» **Provided passage**:
---
But you don't HAVE to tell anyone anything if you don't want to. You don't owe anyone any explanations. You don't have to let people draw you into a debate that you don't want to participate in. You can just shrug and change the subject or say outright, "I don't want to talk about it." If they press, you can offer, "I know what I believe, I know what you believe, and neither of us are going to change each other's minds about it. I'm not in the mood to argue, so I'd prefer to talk about something else." 

 

I did tell my parents one night when they pressed that I didn't believe the same way they did anymore. And then they promptly acted as if the entire conversation never took place. (Like my dad will still sometimes say that I really ought to find a church in my area. I remind him I'm not interested in finding a church. I freely admit that I never liked church, and I don't miss it, but I tell him I understand why he likes it and it's great if he and my mom want to go if they enjoy it.)
---
» **Supplied data**:
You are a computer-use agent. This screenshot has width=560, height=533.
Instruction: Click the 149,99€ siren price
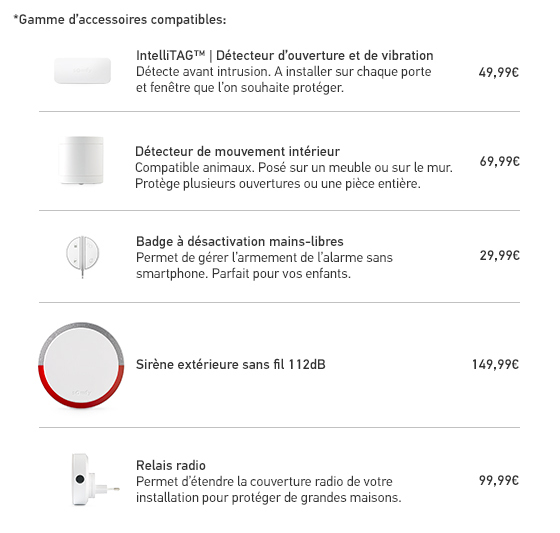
---
» **Directions**:
(1) Please answer these questions about the passage on declining to explain one's beliefs, one per line:
(a) What can a person say outright to avoid discussing the topic?
(b) How did the parents act after being told?
(c) What does the dad still sometimes say?
(2) Carry on the passage on declining to explain one's beliefs, starting after its last sentence.

» **Answers provided**:
(1)
(a) "I don't want to talk about it."
(b) They acted as if the entire conversation never took place.
(c) That the writer really ought to find a church in the area.

(2)
Come to think of it... my depression went away after de-conversion too. It was easier to cope with my own brain once I didn't believe in God anymore. I knew praying for relief wasn't going to help, so I'd have to figure out my own way of managing it. I did a lot of reading on depression and anxiety and tried out methods that helped me deal with it on my own. (I don't take medication for it, though I know medication can be useful for a lot of people.) Getting to the root cause of your depression can help. You have to be self aware of the internal thoughts you're having and be willing to change defeated thinking patterns into something more positive; or if it's your circumstances that are making you miserable, be willing to make some bigger life changes in order to improve the situation to something more tolerable (or at least start making some plans for changes so you're taking a pro-active step in a better direction and give yourself a sense of control and empowerment.) Feelings and thoughts are habits, and you can change them. You can do it through therapy and / or with the aid of medication, but there may be things you can do on your own to manage your depression as well. 

 

Finding a sense of purpose and fulfillment takes some time, but figuring out what gives you a feeling of joy and / or meaningful contribution to others can be a good start. In small or big ways, trying to make the world a better place for myself and others is how I find meaning in my own life.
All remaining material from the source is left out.